Sexy Skills of Data Geeks
As a follow up to Varian's now-popular quote among data fans, Michael Discroll of Dataspora, discusses the three sexy skills of data geeks. I won't rehash the post, but here are the three skills that Michael highlights:
- Statistics – traditional analysis you're used to thinking about
- Data Munging – parsing, scraping, and formatting data
- Visualization – graphs, tools, etc.
Oh, but there's more…
These skills actually fit tightly with Ben Fry's dissertation on Computational Information Design (2004). However, Fry takes it a step further and argues for an entirely new field that combines the skills and talents from often disjoint areas of expertise:
- Computer Science – acquire and parse data
- Mathematics, Statistics, & Data Mining – filter and mine
- Graphic Design – represent and refine
- Infovis and Human-Computer Interaction (HCI) – interaction
And after two years of highlighting visualization on FlowingData, it seems collaborations between the fields are growing more common, but more importantly, computational information design edges closer to reality. We're seeing data scientists – people who can do it all – emerge from the rest of the pack.

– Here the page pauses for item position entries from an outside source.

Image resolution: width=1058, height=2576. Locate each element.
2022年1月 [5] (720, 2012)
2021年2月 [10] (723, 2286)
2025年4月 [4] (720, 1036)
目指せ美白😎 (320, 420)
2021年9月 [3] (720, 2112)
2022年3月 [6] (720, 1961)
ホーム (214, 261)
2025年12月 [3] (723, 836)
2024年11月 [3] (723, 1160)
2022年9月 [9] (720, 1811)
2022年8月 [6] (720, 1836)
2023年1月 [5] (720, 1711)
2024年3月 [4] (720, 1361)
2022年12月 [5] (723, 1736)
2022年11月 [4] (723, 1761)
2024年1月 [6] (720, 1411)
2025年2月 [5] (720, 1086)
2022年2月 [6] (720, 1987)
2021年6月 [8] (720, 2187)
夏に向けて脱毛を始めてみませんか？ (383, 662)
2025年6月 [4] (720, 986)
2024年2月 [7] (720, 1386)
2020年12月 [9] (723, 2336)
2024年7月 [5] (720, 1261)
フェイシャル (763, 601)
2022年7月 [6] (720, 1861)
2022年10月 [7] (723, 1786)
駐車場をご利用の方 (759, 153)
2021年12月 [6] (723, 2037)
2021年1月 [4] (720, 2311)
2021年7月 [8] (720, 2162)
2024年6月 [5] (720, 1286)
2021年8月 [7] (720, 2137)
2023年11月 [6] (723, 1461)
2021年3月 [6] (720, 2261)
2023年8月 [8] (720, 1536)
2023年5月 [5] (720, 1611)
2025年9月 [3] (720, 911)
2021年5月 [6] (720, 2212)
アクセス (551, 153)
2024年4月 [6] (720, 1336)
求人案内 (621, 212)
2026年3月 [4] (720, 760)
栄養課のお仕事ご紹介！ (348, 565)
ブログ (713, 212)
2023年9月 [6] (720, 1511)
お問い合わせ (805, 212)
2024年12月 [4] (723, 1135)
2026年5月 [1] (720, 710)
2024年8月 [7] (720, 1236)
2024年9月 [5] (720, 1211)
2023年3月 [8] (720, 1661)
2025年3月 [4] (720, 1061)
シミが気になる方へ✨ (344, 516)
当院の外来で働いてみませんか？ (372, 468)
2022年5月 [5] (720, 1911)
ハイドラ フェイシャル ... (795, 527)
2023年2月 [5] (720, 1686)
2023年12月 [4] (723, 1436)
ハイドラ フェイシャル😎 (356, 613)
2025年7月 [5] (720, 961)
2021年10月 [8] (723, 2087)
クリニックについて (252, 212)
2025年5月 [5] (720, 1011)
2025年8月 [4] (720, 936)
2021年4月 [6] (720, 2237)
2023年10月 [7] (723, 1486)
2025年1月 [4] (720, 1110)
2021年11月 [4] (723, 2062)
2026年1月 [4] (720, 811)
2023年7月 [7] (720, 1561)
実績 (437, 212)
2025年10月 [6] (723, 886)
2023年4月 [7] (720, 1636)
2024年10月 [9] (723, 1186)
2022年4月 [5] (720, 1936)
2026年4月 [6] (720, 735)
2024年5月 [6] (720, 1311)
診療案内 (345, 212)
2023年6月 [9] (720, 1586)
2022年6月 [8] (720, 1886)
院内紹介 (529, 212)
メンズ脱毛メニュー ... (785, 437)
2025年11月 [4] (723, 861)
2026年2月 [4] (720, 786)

Advantages of the Data Scientist
Think about all the visualization stuff you've been most impressed with or the groups that always seem to put out the best work. Martin Wattenberg. Stamen Design. Jonathan Harris. Golan Levin. Sep Kamvar. Why is their work always of such high quality? Because they're not just students of computer science, math, statistics, or graphic design.
They have a combination of skills that not just makes independent work easier and quicker; it makes collaboration more exciting and opens up possibilities in what can be done. Oftentimes, visualization projects are disjoint processes and involve a lot of waiting. Maybe a statistician is waiting for data from a computer scientist; or a graphic designer is waiting for results from an analyst; or an HCI specialist is waiting for layouts from a graphic designer.
Let's say you have several data scientists working together though. There's going to be less waiting and the communication gaps between the fields are tightened.
How often have we seen a visualization tool that held an excellent concept and looked great on paper but lacked the touch of HCI, which made it hard to use and in turn no one gave it a chance? How many important (and interesting) analyses have we missed because certain ideas could not be communicated clearly? The data scientist can solve your troubles.
An Application
This need for data scientists is quite evident in business applications where educated decisions need to be made swiftly. A delayed decision could mean lost opportunity and profit. Terabytes of data are coming in whether it be from websites or from sales across the country, but in an area where Excel is the tool of choice (or force), there are limitations, hence all the tools, applications, and consultancies to help out. This of course applies to areas outside of business as well.
Learn and Prosper
Even if you're not into visualization, you're going to need at least a subset of the skills that Fry highlights if you want to seriously mess with data. Statisticians should know APIs, databases, and how to scrape data; designers should learn to do things programmatically; and computer scientists should know how to analyze and find meaning in data.
Basically, the more you learn, the more you can do, and the higher in demand you will be as the amount of data grows and the more people want to make use of it.